• _What this exercise asks_:
(a) Extract everything from "But, I can also" down to "it tingled deliciously." in the wartime food memories below.
(b) State whether the wartime food memories below agree with each statement, giving yes or no and quoting the deciding words: (i) the 'scollops' were potatoes dipped in batter and deep-fried; (ii) Virol was given as a tablespoon twice a day; (iii) the barley sugar came as individual sweets.

• _Selected text_:
────────

0093 - Food - Five to Seven Years Old

 

My memories of food, or the lack of it, during the war are rather limited. I guess the one thing I can remember, which is reported elsewhere, is the 'scollops' (potatoes dipped in batter and deep-fried).  I really liked those; though, to be fair, in the days of tough rationing there must have been few other luxuries to outshine them. In any case, they were delicious. Other than that, I can remember being given a daily dose, a dessert spoonful, of 'Virol'. This was a form of malt extract, full of all the vitamins and other goodies which was meant to give me an extra intake of energy. But, as it was made up with syrup, it tasted delicious; rather like the caramel you now get inside chocolates. Like most children of the time, I liked barley sugar, though it was in the form of a twist you sucked rather than as the individual sweets you now buy. I guess, these are things that I enjoyed most between the ages of five and ten. 


But, I can also remember the sherbet that you sometimes made into a drink. You got it measured out in the shop as a powder in a paper cone. It was sugary but it was also acid so it fizzed. So, mostly you dipped your finger in it and then put in on your tongue where it tingled deliciously.

────────

• _Data extract_:
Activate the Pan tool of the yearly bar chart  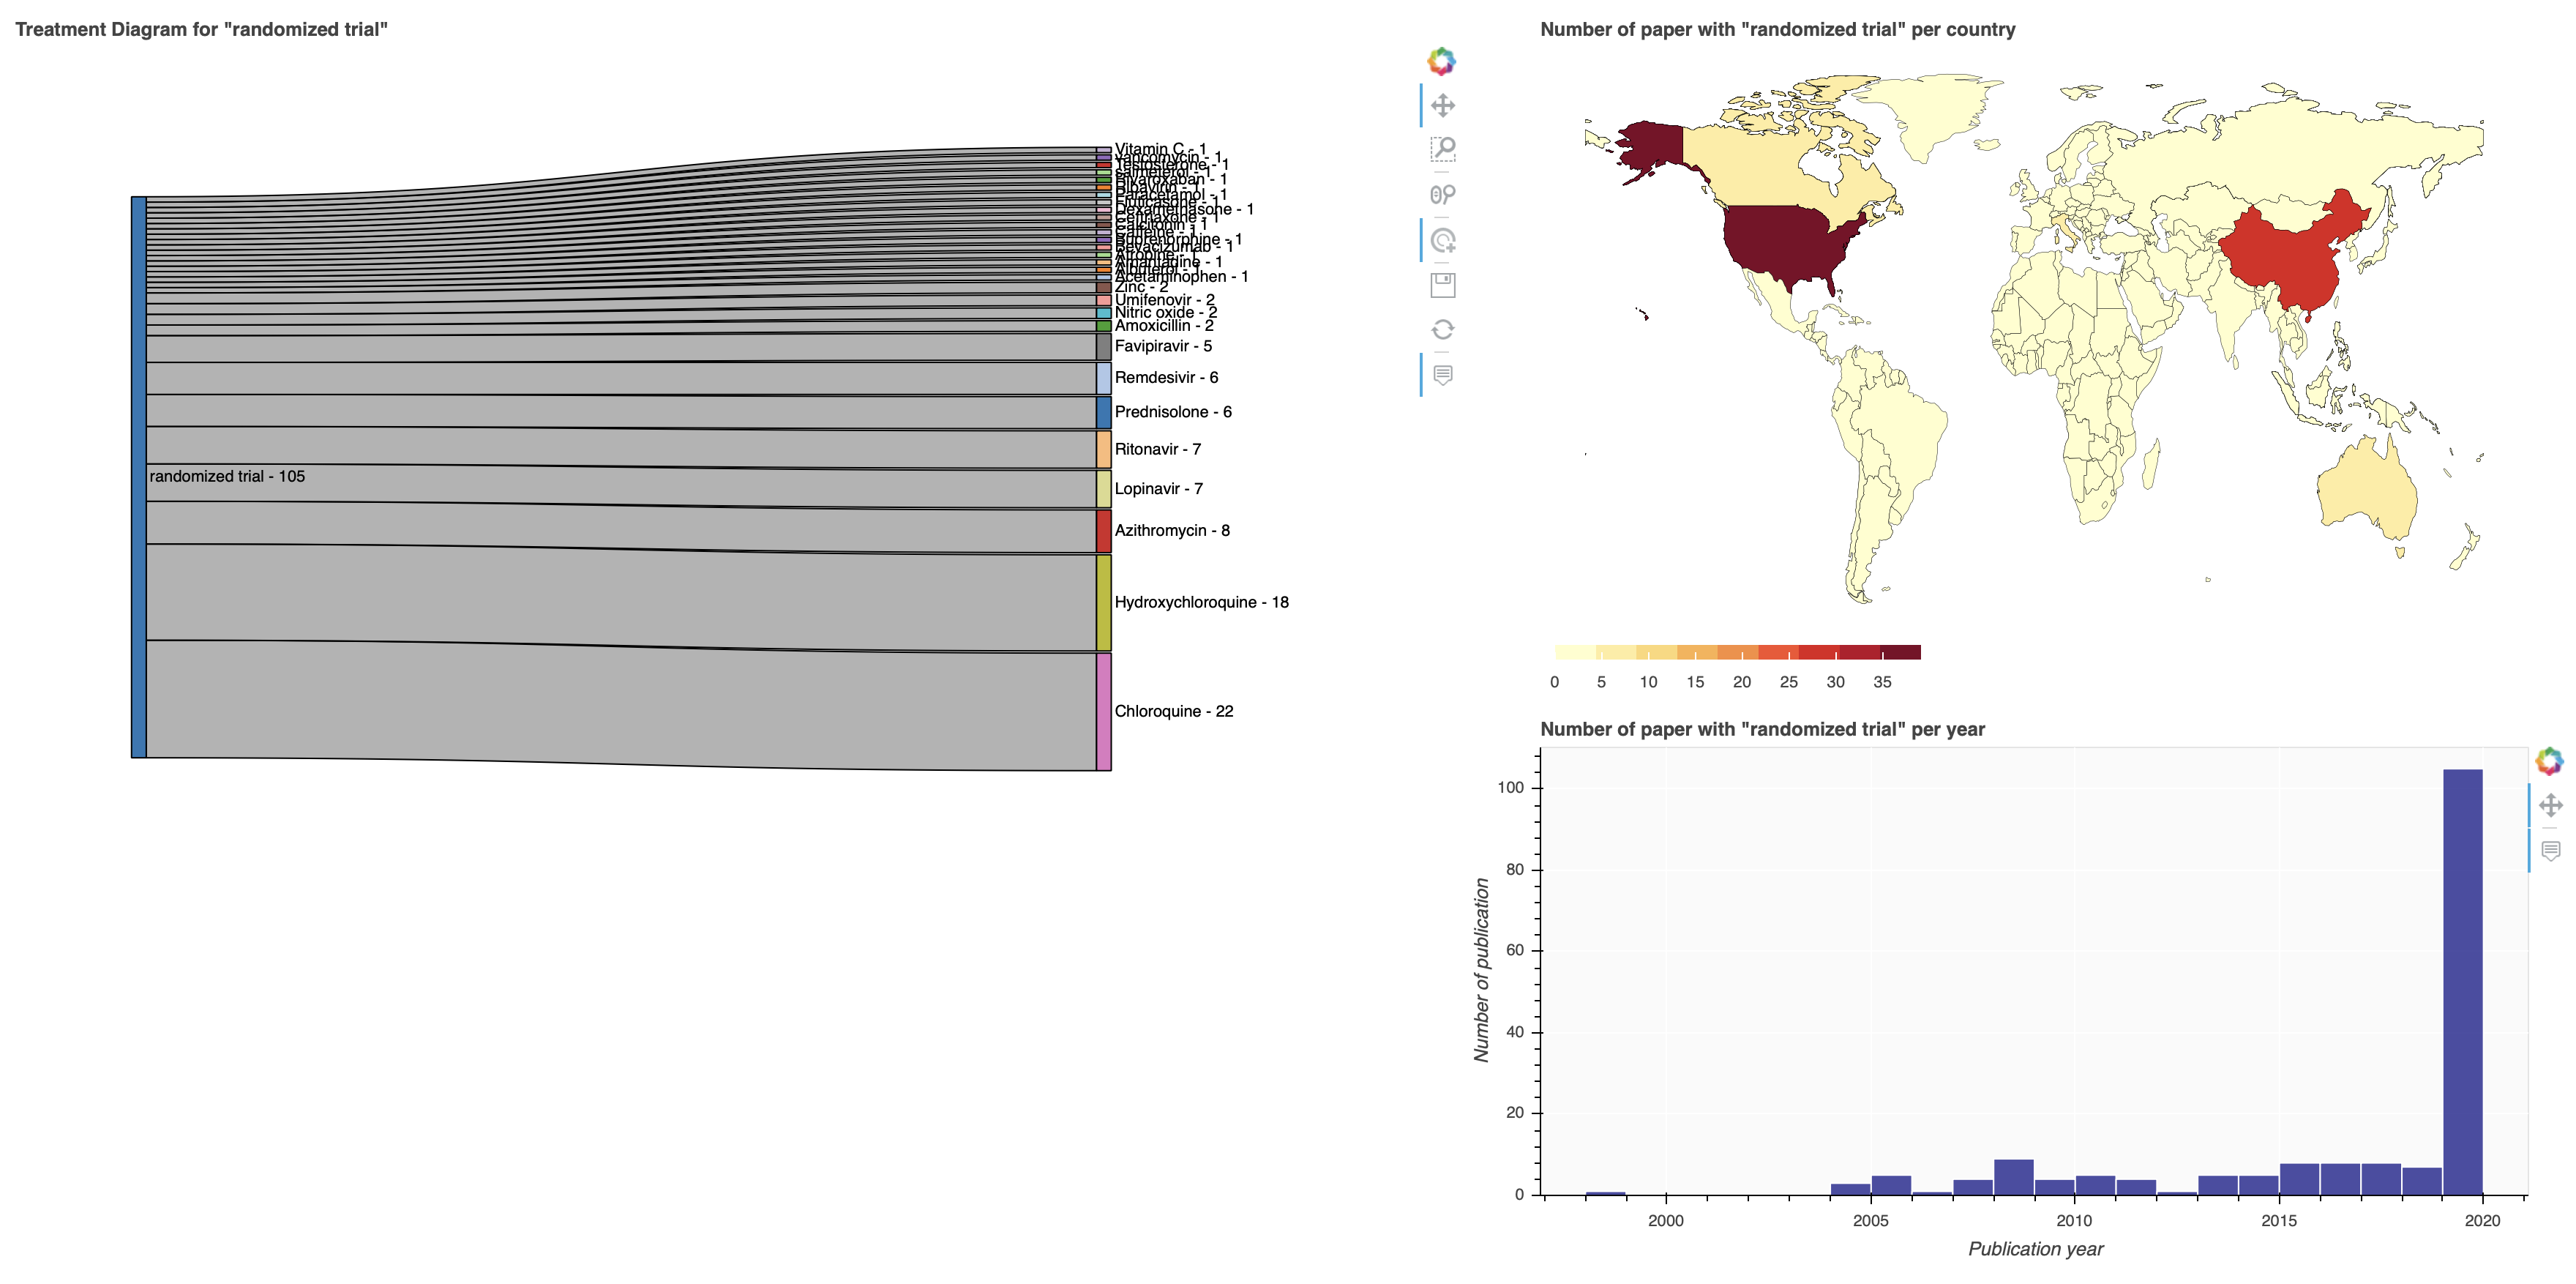2550,805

────────

• _Results for the exercise_:
(a)
But, I can also remember the sherbet that you sometimes made into a drink. You got it measured out in the shop as a powder in a paper cone. It was sugary but it was also acid so it fizzed. So, mostly you dipped your finger in it and then put in on your tongue where it tingled deliciously.

(b)
(i) Yes: "the 'scollops' (potatoes dipped in batter and deep-fried)"
(ii) No: "a daily dose, a dessert spoonful, of 'Virol'"
(iii) No: "it was in the form of a twist you sucked rather than as the individual sweets you now buy"